Os hedge funds começaram a reduzir sua exposição nos mercados asiáticos a partir da quarta semana de março, após as disrupções no Oriente Médio, segundo o Prime Brokerage Content Group do Morgan Stanley.
A atividade de de-grossing [redução da exposição bruta] continuou ao longo da semana encerrada em 3 de abril, com Coreia e ações A da China liderando a redução da exposição direcional. As vendas representaram um recuo em relação às posições mantidas na região.
As ações de tecnologia e de semicondutores responderam pela maior parte das saídas na Ásia, excluindo o Japão, na semana passada, por meio tanto do desmonte de posições compradas quanto da abertura de novas posições short [vendidas]. A exposição bruta e a exposição líquida no setor de tecnologia da informação permaneceram, respectivamente, no percentil 100 e no percentil 99 desde 2010, apesar das vendas.

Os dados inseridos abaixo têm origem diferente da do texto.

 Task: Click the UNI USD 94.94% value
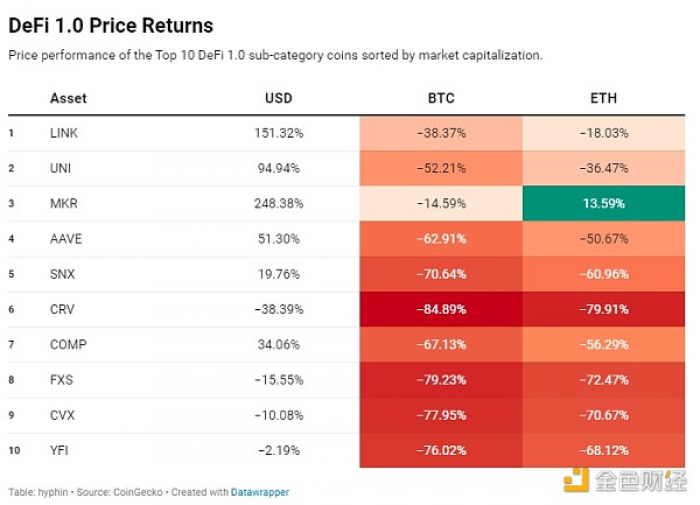(279, 168)

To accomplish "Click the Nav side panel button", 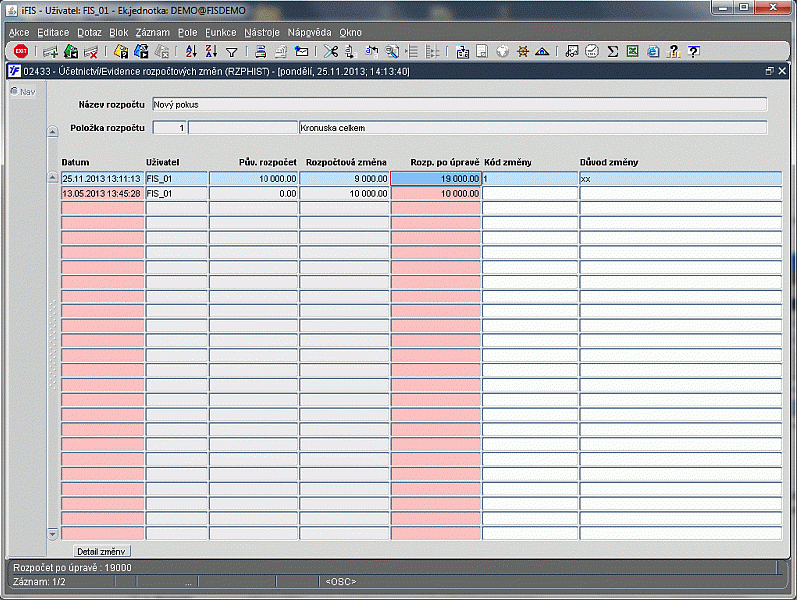I will tap(22, 91).
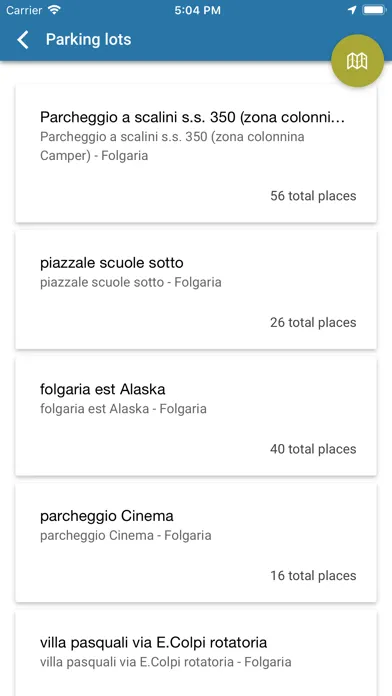Tap the location services arrow icon
Image resolution: width=392 pixels, height=696 pixels.
coord(352,10)
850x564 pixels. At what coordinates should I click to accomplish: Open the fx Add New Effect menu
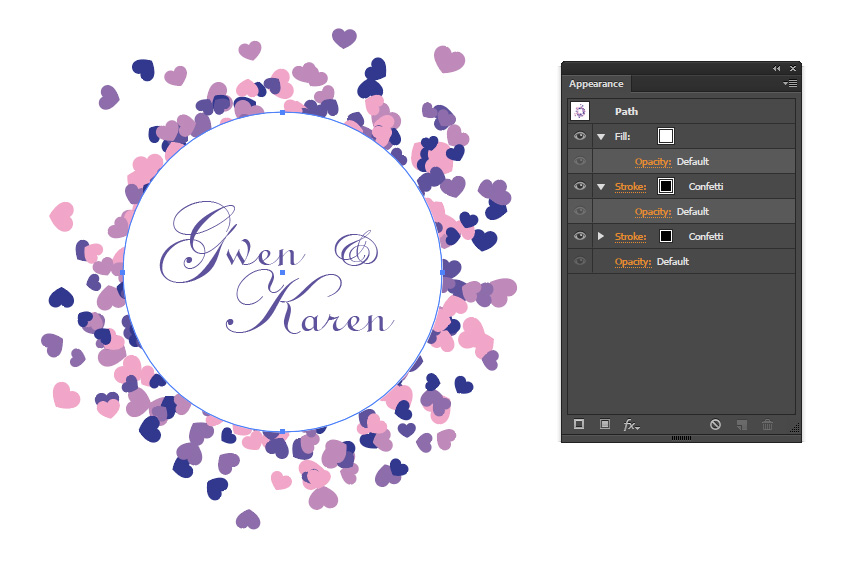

Os setores de materiais e industriais também registraram saídas menores durante o período. A atividade dos hedge funds refletiu uma redução mais ampla na tomada de risco nos mercados acionários asiáticos.
O Morgan Stanley espera que os hedge funds retomem o engajamento nos mercados asiáticos após a notícia do cessar-fogo durante a noite, com uma alta sendo antecipada no Japão, na Coreia, em Taiwan e em outros mercados emergentes de alto beta [maior sensibilidade ao mercado].
Em outras notícias recentes, o Goldman Sachs revisou sua projeção para 2026 de crescimento da entrada de caixa do consumo discricionário nos Estados Unidos, reduzindo-a para 4,2%, ante a estimativa anterior de 5,1%. Esse ajuste é atribuído à alta dos preços do petróleo, influenciada pelo conflito em curso no Oriente Médio e pelas disrupções no Estreito de Ormuz. Enquanto isso, dados do JPMorgan Chase indicam uma aceleração no crescimento dos gastos do consumidor nos Estados Unidos para 5,8% na comparação anual em março, com o crescimento dos gastos discricionários superando o dos gastos não discricionários. A Wolfe Research destacou potenciais riscos de queda para o S&P 500, sugerindo uma possível compressão para cerca de 18 vezes os lucros projetados para os próximos doze meses, em razão das tensões geopolíticas em curso. Além disso, o Goldman Sachs observou uma queda nos yields [rendimentos] dos títulos em meio a essas tensões, com os yields [rendimentos] dos Treasuries de 10 anos recuando 10 pontos-base para 4,32%. A instituição também reduziu sua projeção de crescimento da zona do euro para o quarto trimestre de 2026 para 0,7%, abaixo de 1,4%, à medida que a guerra com o Irã continua a impactar os fluxos de petróleo pelo Estreito de Ormuz. Esses desdobramentos refletem as incertezas econômicas mais amplas enfrentadas pelos mercados globais.